"Z melanżu wracam jednym susem... żadną taksą, tylko wygodnym Polbusem" - to jedno z haseł na autobusie, który mniej więcej od roku wyjeżdża o godzinie 23.00 w sobotę i 2.10 w niedzielę z Wrocławia do Oleśnicy. Slogan wymyślił jeden z pasażerów. Imprezobus się przyjął. Co weekend przewozi kilkudziesiąt osób. Polbus uruchamia więc kolejne kursy.
Polecany artykuł:
- Na naszej stronie internetowej umieściliśmy ankietę dotyczącą kursu do Sobótki. Pytamy o to, o której godzinie ma jeździć autobus. Wkrótce pojawią się kolejne ankiety - odnośnie połączeń do Środy Śląskiej i Jelcza-Laskowic. Chcielibyśmy skonsultować też trasy. Na przykład kurs do Środy Śląskiej nie może trwać dłużej niż godzinę, ale też autobus nie musi jechać w linii prostej. Może zahaczyć na przykład o Wilkszyn czy Miękinię - tłumaczy Krzysztof Balawejder, prezes Polbus PKS.

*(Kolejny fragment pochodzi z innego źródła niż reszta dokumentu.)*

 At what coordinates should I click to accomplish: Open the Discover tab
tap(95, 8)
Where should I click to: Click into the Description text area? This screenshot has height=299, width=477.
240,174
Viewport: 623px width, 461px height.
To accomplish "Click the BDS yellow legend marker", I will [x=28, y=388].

Będzie czym wrócić z imprezy
Pojazdy nie bez przyczyny ochrzczono imprezobusami. Sa właśnie po to, by mieszkańcy miejscowości wokół Wrocławia mogli w weekend pojechać pobawić się w stolicy Dolnego Śląska i komfortowo wrócić do domu. Tym bardziej, że nocnych pociągów z Wrocławia do tych miejsc brak.

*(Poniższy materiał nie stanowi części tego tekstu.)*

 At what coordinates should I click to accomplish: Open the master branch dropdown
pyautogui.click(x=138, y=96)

Autobusy mają jeździć tylko w jedną stronę i tylko w weekendy.
- Skłaniam się na początek ku uruchomieniu jednego połączenia w ciągu nocy. Mam nadzieję, że w styczniu uda się już uruchomić te kursy. To kwestia przejścia oficjalnych procedur - tłumaczy Krzysztof Balawejder.

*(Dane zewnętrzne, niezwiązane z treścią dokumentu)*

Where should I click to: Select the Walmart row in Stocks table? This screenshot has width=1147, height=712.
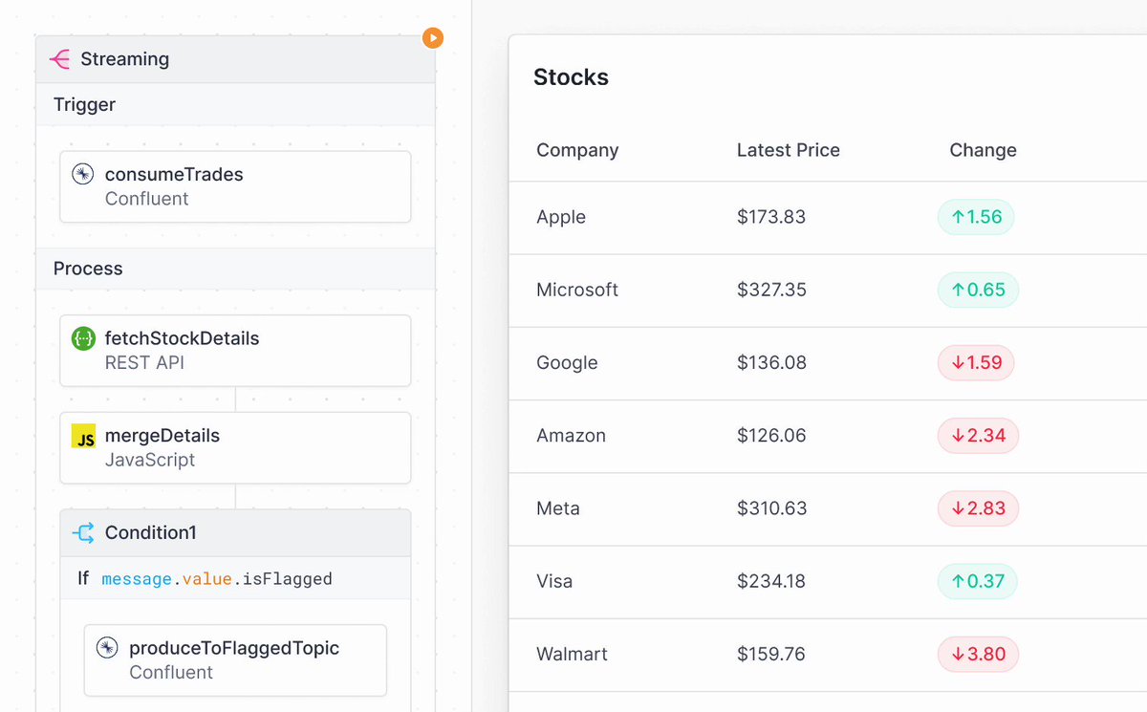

Ile ma kosztować przejazd imprezobusem?
Bilety na każdej trasie mają być w cenie 10 złotych. Tyle już teraz zapłacimy też za przejazd imprezobusem do Oleśnicy. Posiadacze biletu miesięcznego po dopłaceniu 10 złotych będą mogli korzystać także z nocnych, weekendowych połączeń.